INSTRUCTION 1:
Answer these questions from the logging text:
(a) What does the writer name as the source of the disk space issue?
(b) What is lost when no INFO log messages are recorded?
(c) What kind of network does the customer use?
INSTRUCTION 2:
Decide whether each statement agrees with the logging text, quoting the words that settle it:
(a) The customer is located in the same city as the writer.
(b) Not recording INFO log messages resolves the disk space issue.
(c) INFO messages are rare while the software runs normally.
INSTRUCTION 3: Carry the logging text forward from its last sentence.

EXTRACT PROVIDED:
INFO: Log the detailed steps running inside my software. For example, when an interface method is called, a SYSTEM log message is written as mentioned above, and the entire calling routine into the internal modules within the interface method will be recorded with INFO messages. The idea behind is these messages could help us identify the detailed call stack for trouble-shooting or debugging. This is the source of the use-up-disk-space issue: There are always SO MANY INFO messages when the software is running normally.
My tries and thoughts
1). I tried to not record any INFO log messages. This resolves the disk space issue but I also lose a lot of information for debugging. Think about this: My customer is in a different city and it's expensive to go there often. Besides, they use an intranet that is 100% inaccessible from outside. Therefore: we can't always send engineers on-site as soon as they meet problems; we can't start a remote debug session. Thus log files, I think, are the only way we could make use to figure out the root of the trouble.

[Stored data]
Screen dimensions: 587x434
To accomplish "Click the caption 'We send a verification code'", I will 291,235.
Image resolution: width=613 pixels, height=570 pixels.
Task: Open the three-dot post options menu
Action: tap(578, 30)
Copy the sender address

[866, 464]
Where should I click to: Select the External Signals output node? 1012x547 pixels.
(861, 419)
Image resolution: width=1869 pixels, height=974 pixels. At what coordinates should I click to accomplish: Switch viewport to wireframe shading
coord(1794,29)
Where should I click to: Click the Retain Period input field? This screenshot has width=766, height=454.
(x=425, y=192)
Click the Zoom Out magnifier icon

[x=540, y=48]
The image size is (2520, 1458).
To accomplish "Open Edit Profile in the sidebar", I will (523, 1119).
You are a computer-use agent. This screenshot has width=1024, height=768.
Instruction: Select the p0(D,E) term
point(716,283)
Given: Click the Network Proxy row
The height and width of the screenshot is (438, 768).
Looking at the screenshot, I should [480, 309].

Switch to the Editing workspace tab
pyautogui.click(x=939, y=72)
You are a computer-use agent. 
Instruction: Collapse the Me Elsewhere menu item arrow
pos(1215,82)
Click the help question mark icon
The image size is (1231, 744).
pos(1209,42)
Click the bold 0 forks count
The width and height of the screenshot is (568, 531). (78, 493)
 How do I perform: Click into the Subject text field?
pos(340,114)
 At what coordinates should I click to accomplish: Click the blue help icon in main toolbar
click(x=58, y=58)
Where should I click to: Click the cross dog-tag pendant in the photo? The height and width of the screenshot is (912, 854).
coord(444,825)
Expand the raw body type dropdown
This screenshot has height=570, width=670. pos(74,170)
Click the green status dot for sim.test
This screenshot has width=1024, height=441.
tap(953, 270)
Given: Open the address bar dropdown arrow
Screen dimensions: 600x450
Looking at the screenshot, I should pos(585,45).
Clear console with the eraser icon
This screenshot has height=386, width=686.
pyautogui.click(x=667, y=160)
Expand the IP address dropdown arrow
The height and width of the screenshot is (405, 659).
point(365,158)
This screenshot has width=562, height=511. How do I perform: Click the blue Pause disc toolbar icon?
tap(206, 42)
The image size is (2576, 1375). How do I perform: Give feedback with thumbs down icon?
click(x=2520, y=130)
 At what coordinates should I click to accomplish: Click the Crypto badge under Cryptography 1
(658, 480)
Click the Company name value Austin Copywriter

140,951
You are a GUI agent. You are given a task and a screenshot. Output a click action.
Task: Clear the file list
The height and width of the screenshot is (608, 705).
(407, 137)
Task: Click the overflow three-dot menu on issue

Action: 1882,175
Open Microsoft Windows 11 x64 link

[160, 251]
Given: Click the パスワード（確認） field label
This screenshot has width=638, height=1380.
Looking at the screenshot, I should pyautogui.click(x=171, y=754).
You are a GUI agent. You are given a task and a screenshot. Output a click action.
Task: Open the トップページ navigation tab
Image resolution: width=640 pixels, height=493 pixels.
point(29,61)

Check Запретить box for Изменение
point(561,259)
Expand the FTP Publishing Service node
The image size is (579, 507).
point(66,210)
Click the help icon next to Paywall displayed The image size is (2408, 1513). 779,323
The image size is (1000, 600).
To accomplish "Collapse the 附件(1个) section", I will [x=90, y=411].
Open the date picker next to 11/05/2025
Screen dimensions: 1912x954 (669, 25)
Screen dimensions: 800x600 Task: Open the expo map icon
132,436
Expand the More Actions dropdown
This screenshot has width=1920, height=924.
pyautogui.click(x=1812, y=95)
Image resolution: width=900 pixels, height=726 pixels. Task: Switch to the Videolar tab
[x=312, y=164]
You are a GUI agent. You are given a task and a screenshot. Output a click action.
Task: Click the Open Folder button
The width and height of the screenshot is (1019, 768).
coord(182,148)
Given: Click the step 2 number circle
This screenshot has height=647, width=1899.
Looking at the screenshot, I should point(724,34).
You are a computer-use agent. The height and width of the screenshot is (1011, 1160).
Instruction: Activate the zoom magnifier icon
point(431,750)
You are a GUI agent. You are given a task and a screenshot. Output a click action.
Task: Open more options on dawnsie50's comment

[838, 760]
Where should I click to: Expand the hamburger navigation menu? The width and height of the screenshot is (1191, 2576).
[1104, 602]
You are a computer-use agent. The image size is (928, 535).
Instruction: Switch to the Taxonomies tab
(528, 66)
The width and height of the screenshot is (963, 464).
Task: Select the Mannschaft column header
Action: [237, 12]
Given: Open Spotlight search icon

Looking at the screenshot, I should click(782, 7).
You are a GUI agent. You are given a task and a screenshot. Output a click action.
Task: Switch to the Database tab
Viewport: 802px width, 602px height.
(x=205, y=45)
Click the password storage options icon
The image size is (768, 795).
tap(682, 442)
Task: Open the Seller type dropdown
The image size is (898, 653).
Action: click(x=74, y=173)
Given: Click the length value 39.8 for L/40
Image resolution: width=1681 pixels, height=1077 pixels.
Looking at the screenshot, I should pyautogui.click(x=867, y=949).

WRITTEN RESPONSE 1:
(a) There are always so many INFO messages when the software is running normally.
(b) A lot of information for debugging.
(c) An intranet that is 100% inaccessible from outside.

WRITTEN RESPONSE 2:
(a) No: "My customer is in a different city"
(b) Yes: "This resolves the disk space issue"
(c) No: "There are always SO MANY INFO messages when the software is running normally."

WRITTEN RESPONSE 3:
2). Maybe I could make the logging strategy configurable at run-time(currently it's before the software runs), that is: At normal run-time, the software only records SYSTEM and ERROR logs; when a problem arises, somebody could change the logging configuration so the INFO messages could be logged. But still: Who could change the configuration at run-time? Maybe we should educate the software admin?
3). Maybe I could always turn the INFO message logging on but pack the log files into a compressed package periodically? Hmm...
Finally...
What is your experience in your projects/work? Any thoughts/ideas/comments are welcome!
EDIT
THANKS for all your effort!!! Here is a summary of the key points from all the replies below(and I'll give them a try):
1). Do not use large log files. Use relatively small ones.
2). Deal with the oldest ones periodically(Either delete them or zip and put them to a larger storage).
3). Implement run-time configurable logging strategy.
There are two important things to take note of:
Extremely large files are unwieldy. They are hard to transmit, hard to investigate, ...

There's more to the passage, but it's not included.